How to Specify and Source C122 Copper
A strong purchase specification reduces the risk of receiving material that is chemically correct but unsuitable for the intended process. C12200 material should be ordered with the correct standard, product form, temper, dimensional tolerance, surface condition, and certification package.
Information to include on a C122 copper purchase order
- Material designation: C12200, Cu-DHP, or CW024A as applicable.
- Product form: tube, pipe, sheet, strip, plate, bar, coil, or custom machined blank.
- Applicable standard: ASTM B88, ASTM B280, ASTM B75, ASTM B152, EN standard, or project specification.
- Temper: annealed, hard-drawn, cold-worked, or other specified temper.
- Dimensions and tolerances: outside diameter, wall thickness, width, thickness, length, straightness, or flatness.
- Surface and cleanliness requirements: bright finish, mill finish, degreased, capped, dehydrated, or cleaned for service.

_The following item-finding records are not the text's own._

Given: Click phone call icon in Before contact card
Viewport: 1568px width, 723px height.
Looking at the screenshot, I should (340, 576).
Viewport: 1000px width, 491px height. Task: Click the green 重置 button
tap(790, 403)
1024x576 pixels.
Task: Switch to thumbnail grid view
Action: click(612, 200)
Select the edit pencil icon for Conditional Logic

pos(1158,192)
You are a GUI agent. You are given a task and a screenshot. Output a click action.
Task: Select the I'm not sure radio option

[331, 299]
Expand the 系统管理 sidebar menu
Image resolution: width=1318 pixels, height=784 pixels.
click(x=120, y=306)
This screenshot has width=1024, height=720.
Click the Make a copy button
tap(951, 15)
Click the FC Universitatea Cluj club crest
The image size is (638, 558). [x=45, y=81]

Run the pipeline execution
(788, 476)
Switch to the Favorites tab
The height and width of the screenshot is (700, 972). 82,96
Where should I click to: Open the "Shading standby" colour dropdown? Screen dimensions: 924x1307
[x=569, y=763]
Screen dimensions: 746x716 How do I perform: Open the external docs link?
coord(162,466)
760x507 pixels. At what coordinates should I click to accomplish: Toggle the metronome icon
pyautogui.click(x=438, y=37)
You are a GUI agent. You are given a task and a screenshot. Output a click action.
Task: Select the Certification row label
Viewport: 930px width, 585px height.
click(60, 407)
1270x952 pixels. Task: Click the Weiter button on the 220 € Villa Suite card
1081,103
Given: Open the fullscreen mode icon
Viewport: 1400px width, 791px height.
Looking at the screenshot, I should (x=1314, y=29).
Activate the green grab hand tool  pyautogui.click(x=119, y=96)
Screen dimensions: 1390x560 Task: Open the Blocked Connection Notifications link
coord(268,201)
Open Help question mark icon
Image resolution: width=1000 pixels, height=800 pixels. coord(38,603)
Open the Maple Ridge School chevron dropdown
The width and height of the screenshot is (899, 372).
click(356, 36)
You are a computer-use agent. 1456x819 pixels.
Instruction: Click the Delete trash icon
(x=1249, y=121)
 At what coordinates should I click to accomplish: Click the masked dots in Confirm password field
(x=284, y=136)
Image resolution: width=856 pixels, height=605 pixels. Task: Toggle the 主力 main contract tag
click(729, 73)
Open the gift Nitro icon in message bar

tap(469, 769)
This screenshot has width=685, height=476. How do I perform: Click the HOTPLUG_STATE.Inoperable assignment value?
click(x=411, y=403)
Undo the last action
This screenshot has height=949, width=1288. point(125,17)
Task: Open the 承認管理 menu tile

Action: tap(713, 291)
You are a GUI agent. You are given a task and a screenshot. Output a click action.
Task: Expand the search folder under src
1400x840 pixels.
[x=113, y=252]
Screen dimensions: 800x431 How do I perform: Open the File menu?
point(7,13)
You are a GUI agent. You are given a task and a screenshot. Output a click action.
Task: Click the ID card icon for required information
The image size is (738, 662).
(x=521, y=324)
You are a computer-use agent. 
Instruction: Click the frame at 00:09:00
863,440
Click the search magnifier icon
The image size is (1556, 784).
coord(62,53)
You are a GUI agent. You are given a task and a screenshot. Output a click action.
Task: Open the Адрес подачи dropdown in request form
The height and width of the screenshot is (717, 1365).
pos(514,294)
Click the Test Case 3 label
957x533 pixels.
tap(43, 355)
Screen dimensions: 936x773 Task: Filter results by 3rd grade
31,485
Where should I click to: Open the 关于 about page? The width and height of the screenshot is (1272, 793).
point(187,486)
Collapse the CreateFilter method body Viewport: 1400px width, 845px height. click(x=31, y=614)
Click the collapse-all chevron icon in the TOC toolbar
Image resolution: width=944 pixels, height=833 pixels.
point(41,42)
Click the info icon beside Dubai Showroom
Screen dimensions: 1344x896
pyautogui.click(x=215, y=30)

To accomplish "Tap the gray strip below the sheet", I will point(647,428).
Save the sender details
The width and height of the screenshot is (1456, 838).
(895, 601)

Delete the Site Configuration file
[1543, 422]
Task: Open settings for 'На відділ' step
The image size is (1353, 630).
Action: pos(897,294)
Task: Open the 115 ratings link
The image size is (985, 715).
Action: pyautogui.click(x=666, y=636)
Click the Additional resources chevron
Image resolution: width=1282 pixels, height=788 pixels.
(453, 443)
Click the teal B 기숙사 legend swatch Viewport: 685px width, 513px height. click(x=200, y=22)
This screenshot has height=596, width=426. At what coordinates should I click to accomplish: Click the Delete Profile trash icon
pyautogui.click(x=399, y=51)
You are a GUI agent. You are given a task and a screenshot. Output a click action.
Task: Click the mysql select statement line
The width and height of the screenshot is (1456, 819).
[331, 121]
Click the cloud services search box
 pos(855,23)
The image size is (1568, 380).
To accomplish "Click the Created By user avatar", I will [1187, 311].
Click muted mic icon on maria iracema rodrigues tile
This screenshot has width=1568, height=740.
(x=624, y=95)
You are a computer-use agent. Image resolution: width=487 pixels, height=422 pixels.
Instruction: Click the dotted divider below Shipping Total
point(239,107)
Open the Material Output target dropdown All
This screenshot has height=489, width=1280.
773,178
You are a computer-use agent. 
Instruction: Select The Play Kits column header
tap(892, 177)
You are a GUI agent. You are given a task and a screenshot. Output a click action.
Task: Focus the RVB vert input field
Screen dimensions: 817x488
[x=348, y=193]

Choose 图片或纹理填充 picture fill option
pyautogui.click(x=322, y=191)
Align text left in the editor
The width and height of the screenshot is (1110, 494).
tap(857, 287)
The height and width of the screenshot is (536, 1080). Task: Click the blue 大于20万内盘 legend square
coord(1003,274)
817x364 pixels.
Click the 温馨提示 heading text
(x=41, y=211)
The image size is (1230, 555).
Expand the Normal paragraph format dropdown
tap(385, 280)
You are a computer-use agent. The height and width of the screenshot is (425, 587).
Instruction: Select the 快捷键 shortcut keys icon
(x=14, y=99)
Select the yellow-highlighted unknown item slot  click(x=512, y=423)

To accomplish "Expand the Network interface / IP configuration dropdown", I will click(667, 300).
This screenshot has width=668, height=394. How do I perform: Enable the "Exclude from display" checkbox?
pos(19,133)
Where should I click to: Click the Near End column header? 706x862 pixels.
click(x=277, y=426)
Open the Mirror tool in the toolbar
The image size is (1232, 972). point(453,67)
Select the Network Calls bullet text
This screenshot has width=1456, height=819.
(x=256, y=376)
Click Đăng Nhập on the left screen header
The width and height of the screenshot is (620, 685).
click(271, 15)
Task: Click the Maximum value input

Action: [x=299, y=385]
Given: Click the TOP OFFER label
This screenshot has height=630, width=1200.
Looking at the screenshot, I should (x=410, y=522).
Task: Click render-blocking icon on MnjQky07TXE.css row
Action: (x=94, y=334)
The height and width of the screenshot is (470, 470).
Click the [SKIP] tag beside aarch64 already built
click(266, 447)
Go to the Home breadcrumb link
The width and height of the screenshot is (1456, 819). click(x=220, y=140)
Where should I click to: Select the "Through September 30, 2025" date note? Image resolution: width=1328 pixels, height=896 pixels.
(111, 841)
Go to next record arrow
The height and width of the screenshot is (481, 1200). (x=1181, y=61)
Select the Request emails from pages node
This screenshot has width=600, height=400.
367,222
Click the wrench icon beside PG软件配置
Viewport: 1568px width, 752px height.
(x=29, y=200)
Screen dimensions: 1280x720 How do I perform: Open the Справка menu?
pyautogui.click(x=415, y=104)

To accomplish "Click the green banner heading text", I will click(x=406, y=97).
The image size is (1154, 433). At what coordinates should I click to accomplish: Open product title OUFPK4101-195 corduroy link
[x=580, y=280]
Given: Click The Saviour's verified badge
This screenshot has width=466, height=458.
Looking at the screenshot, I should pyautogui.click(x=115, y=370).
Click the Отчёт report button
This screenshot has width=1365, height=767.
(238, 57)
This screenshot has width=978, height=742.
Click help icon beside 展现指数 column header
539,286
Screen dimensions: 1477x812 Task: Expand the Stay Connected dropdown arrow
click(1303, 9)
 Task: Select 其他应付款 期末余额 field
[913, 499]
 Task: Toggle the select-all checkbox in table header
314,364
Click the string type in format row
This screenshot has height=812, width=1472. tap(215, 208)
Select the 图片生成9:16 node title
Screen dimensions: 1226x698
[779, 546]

- Certification: chemical composition, mechanical properties, traceability, and mill test report (MTR) requirements.
- Compliance requirements: RoHS, REACH, pressure system requirements, medical gas requirements, or project-specific documentation.
Procurement note: questions buyers should resolve before ordering
- Will the material be bent, flared, brazed, welded, CNC machined, or pressure tested?
- Is annealed ductility more important than strength and dimensional stability?
- Does the application require internal cleanliness, capped tube, or dehydration?
- Is electrical conductivity a design requirement or only a secondary benefit?
- Are there project standards that require a specific ASTM, EN, or customer-controlled specification?
Limitations and Design Considerations
C122 copper is versatile, but it should be selected with an understanding of its limitations. It has lower electrical conductivity than high-conductivity copper grades, lower machinability than free-cutting brass, and lower strength than many copper alloys, bronzes, steels, and stainless steels. Its excellent ductility can also create springback and burr-control challenges in forming and machining.
Designers should evaluate wall thickness, unsupported spans, vibration, fatigue, pressure rating, fluid chemistry, joining method, and post-fabrication cleaning. For assemblies that combine C122 with stainless steel, aluminum, carbon steel, or plated components, galvanic compatibility and environmental exposure should be reviewed.
When the application involves bending, brazing, refrigeration tubing, plumbing tube, or heat-transfer components, C12200 is often one of the most practical copper materials available. When maximum electrical conductivity or high-speed CNC machinability is the main objective, another copper grade or copper alloy may provide better overall value.
Summary: Why C12200 Remains a Widely Specified Copper Material
C122 copper, or UNS C12200 DHP copper, remains a standard engineering material because it solves a specific set of manufacturing and service problems. It offers high copper purity, strong thermal conductivity, excellent formability, dependable brazing and soldering behavior, and good resistance to hydrogen embrittlement in suitable thermal processes.
For procurement teams, the key is to order the correct product standard, temper, cleanliness level, and documentation. For engineers, the key is to match the grade to the actual service environment and fabrication route. For CNC shops, the key is to treat C122 as a ductile, high-copper material that needs sharp tooling, lubrication, chip control, and realistic deburring allowances.